In certain embodiments, the hydroxyethylcellulose and the polysaccharide gum are present in a weight ratio of from about 1:1 to about 1:10, in other embodiments, the hydroxyethylcellulose and the polysaccharide gum are present in a weight ratio of from about 1:2 to about 1:9. Yet other embodiments provide compositions wherein the hydroxyethylcellulose and the polysaccharide gum are present in a weight ratio of from about 1:3 to about 1:7.
In some embodiments, the oral care composition further comprises a fluoride ion source selected from sodium fluoride, sodium monofluorophosphate, and stannous fluoride.
In some embodiments, the oral care composition comprises about 1.0 wt. % zinc oxide; about 0.5 wt. % zinc citrate; about 1.5 wt. % L-arginine; from about 0.3 wt. % to about 1 wt. % of xanthan gum; and from about 0.1 wt. % to about 1 wt. % of hydroxyethylcellulose. Some embodiments comprise from about 0.6 wt. % to about 0.9 wt. % of xanthan gum. Some embodiments comprise from about 0.7 wt. % to about 0.8 wt. % of xanthan gum.

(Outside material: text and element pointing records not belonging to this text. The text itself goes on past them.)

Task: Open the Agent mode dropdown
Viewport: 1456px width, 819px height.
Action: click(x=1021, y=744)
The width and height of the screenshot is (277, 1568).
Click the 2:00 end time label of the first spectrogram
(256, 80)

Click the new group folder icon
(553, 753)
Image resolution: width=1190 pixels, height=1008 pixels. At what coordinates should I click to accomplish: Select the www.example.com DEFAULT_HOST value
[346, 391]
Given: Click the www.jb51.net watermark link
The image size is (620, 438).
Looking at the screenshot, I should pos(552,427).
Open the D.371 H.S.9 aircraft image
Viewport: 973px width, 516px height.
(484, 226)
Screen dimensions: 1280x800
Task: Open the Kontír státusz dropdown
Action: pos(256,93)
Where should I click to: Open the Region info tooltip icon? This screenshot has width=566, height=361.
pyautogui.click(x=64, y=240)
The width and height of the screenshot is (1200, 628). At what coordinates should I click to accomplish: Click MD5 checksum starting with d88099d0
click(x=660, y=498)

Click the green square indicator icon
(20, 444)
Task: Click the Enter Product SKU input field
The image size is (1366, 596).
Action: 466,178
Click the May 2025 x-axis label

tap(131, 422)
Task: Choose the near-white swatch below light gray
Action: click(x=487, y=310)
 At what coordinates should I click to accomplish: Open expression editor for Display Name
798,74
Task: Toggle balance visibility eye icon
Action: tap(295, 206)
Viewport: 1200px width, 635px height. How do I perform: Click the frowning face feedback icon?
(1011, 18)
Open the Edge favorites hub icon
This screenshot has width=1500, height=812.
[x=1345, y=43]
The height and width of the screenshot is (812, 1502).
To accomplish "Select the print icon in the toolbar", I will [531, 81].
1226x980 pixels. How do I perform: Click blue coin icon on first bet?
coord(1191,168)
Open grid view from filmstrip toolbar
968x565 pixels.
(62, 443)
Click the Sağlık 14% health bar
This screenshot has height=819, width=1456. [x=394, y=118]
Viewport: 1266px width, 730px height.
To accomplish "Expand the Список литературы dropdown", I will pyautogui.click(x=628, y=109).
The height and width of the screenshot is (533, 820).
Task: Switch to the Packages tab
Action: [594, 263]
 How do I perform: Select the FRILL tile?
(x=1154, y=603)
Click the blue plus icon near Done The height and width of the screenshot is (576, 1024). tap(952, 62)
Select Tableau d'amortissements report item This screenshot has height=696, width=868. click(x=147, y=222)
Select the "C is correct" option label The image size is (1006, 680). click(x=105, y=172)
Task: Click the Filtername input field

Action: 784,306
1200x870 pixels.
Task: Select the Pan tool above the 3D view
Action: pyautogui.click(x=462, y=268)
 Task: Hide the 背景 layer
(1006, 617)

In further embodiments, the oral care composition loses no more than about 45% of its initial viscosity after one year. In some embodiments, the oral care composition loses no more than about 40% of its initial viscosity after one year. In other embodiments, the oral care composition loses no more than about 35% of its initial viscosity after one year, In yet other embodiments, the oral care composition loses no more than about 30% of its initial viscosity after one year. In some embodiments, the oral care composition loses no more than about 25%, 24%, 23%, 22%, 21% or 20% of its initial viscosity after one year.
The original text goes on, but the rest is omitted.